Instrucciones =>
(a) Según el texto «Holanda y el hambre», ¿en qué año la Argentina acababa de ganar el Mundial?
(b) Extrae literalmente del texto «Holanda y el hambre» el fragmento que comienza en las palabras "Holanda y el" y termina después de "juegan muy bien.".
(c) Pasa al inglés esta oración del texto «Holanda y el hambre»: «Estamos habituados a ver qué hay en la heladera para hacer la comida.»

Texto de lectura =>
#####

Holanda y el hambre

Recién ahora estoy comprendiendo que el fútbol es una utopía y que los futboleros son a su manera perpetuos soñadores. Es algo que vengo pescando partido tras partido, casi literalmente: tiro la caña y saco gestos, aplausos, semisonrisas, gritos decepcionados cuando la pelota que casi entraba sigue de largo. No pesco, en cambio, como en otros mundiales o en los partidos de las copas de entrecasa, ese fastidio fastidioso de la platea masculina, que quiere siempre corregir, enseñar, indicar, a veces con insultos o descalificaciones. No pesco esa actitud roñosa del que se jacta de saber hacer lo que no hace. Eso lo siguen haciendo algunos relatores, pero la gente mira y se admira. Es que juegan muy bien.

Ignacio Copani dio en la tecla hace unos cuantos años cuando describió la argentinidad como una manera de atar todo con alambre. Era ésa una definición ajustada de una vieja tradición local, hija natural de un país en el que algunos de sus mayores talentos estudiaron en la universidad de la calle. Estamos habituados a ver qué hay en la heladera para hacer la comida. Y a reciclar líderes porque otros no aparecen.

Pero esta vez, incluso privados del grito catártico del gol, hubo aplausos para algunas jugadas y un ánimo templado a pesar de algunos tiros desviados. Parecía, la platea masculina, estacionada en el respeto al buen juego.

Las camisetas anaranjadas de Holanda me trajeron un recuerdo de una época distinta. Era 1978 y la Argentina acababa de ganar el Mundial. Yo había ido de Quilmes al Obelisco con unos amigos, pero no pudimos llegar más allá de San Telmo. Caminamos. Nos separamos en el medio de una marea de gente. Seguí sola y empecé a tener miedo. Remolinos de muchachos que iban saliendo de todas partes gritaban “el que no salta es holandés”. Y gritaban otras cosas que la memoria tuvo a bien desechar. Aquélla era una victoria de dientes a la vista. Caminé y caminé hasta la avenida Corrientes y en una de esas calles laterales vi un micro interceptado por la multitud. Era el micro que llevaba al equipo holandés, creo a una recepción con los comandantes en jefe a la que finalmente no fueron. La gente golpeaba el micro. Lo pateaba. Las cortinas de las ventanillas, desde adentro, eran corridas para esquivar las pedradas que no hubo pero que bien podrían haber llegado. El micro llegó a tambalear. Después siguió su curso, mucho después, atravesando una lluvia de insultos.

#####

Datos proporcionados =>
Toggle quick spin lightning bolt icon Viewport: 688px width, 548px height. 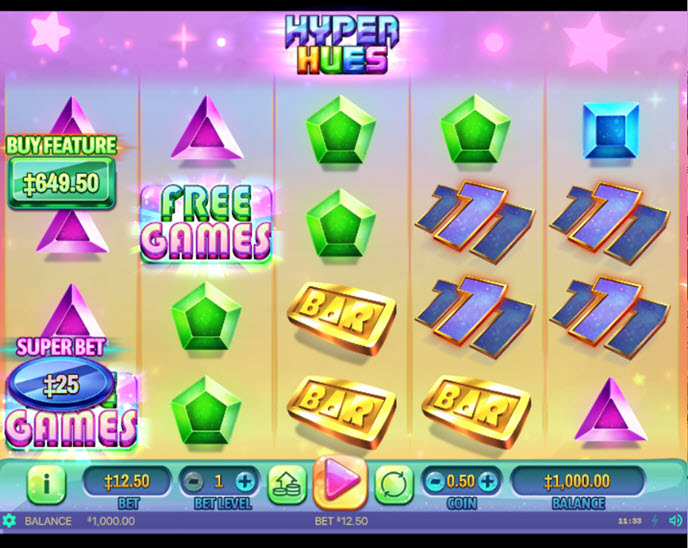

#####

Soluciones =>
(a) En 1978.

(b)
Holanda y el hambre

Recién ahora estoy comprendiendo que el fútbol es una utopía y que los futboleros son a su manera perpetuos soñadores. Es algo que vengo pescando partido tras partido, casi literalmente: tiro la caña y saco gestos, aplausos, semisonrisas, gritos decepcionados cuando la pelota que casi entraba sigue de largo. No pesco, en cambio, como en otros mundiales o en los partidos de las copas de entrecasa, ese fastidio fastidioso de la platea masculina, que quiere siempre corregir, enseñar, indicar, a veces con insultos o descalificaciones. No pesco esa actitud roñosa del que se jacta de saber hacer lo que no hace. Eso lo siguen haciendo algunos relatores, pero la gente mira y se admira. Es que juegan muy bien.

(c) We are used to checking what's in the fridge to make the meal.